Transaction support: Distributed transactions are avoided by requiring users to place rows that need transactional guarantees on the same hash‑tag, turning the problem into a single‑node transaction. RocksDB’s transaction engine is leveraged, and Lua scripts are used for transaction interaction, allowing complex logic to be executed server‑side without maintaining transaction state in the proxy.

Lua scripts can also be embedded in MySQL comments to drive transaction logic when using the MySQL protocol.

Summary of NewSQL deployment: after one year online, the system stores over 400 TB, handles more than 2 million QPS, and serves 58 business lines (average >8 TB per business), a scale that MySQL cannot comfortably handle.

Chapter 3: Distributed Database Design

While the NewSQL solution works well for many use‑cases, it has notable limitations: only single‑node transactions, single‑node indexes, asynchronous indexing, no JOIN support, and no elastic scaling.

Therefore Didi is launching a new distributed database project that aims to provide:

Distributed transactions.

Truly unlimited data and index scaling.

Real‑time indexing.

Elastic scaling.

Strong consistency with multi‑replica high availability.

SQL compatibility.

The proposed architecture follows the classic distributed KV design with range partitioning, Raft‑based strong consistency, automatic split, global scan, and future support for distributed transactions and full SQL parsing.

Current status: a robust KV system with Raft consensus, automatic splitting, and global scan has been built.
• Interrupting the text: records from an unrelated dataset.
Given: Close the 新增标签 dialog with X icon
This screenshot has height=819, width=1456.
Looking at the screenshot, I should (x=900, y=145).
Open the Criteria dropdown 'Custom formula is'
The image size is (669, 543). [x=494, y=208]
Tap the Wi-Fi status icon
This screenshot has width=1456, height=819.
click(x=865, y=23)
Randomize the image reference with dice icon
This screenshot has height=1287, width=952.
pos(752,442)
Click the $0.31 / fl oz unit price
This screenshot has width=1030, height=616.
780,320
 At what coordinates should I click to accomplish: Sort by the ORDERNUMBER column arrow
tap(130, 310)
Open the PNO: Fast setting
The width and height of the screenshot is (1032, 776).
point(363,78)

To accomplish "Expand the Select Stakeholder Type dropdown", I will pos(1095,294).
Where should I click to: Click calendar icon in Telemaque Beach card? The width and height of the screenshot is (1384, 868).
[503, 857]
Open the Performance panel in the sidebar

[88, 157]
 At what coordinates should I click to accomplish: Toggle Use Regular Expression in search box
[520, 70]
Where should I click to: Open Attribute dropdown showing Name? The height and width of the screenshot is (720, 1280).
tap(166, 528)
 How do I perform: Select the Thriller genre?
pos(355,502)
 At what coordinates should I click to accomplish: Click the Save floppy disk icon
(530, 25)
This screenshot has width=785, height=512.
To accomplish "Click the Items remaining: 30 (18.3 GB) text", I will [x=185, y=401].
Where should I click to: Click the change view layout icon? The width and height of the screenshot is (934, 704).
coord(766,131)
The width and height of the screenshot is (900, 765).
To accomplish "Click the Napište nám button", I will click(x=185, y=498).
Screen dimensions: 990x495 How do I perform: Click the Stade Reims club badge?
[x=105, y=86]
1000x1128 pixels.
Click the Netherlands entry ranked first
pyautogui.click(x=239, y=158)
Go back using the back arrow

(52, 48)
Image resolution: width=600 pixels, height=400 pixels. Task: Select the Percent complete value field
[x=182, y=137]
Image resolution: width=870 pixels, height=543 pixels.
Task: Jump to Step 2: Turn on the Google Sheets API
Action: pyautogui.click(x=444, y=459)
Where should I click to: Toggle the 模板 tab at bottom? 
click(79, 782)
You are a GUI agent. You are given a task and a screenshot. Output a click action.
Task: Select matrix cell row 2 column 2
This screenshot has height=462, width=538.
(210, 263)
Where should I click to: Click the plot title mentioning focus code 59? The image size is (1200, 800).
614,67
The next step is to add distributed transaction support, followed by SQL‑parser integration to replace the current NewSQL solution, and eventually achieve full SQL compatibility.

Three‑step summary:

Developed the NoSQL system Fusion, gaining expertise in distribution, persistence, high availability, and data flow.

Explored NewSQL to quickly solve business problems, achieving success for over 50 services while recognizing its limitations.

Planning a ground‑up distributed database to push massive‑scale OLTP further, with phased development: powerful KV → SQL‑parser → high‑level SQL compatibility.

The evolution follows two principles: avoid over‑design and avoid large leaps. By iteratively enhancing a stable architecture, Didi delivers continuous value while expanding technical knowledge.

Original source: ITPUB (itpuber)

Author: Yu Wenlong – Technical Expert at Didi, former engineer at VMware, Taobao, and Alibaba Cloud, responsible for Didi’s self‑developed NoSQL, NewSQL, and DTS projects.

Recruitment notice: The team is hiring NewSQL development experts. Please send resumes to [email protected].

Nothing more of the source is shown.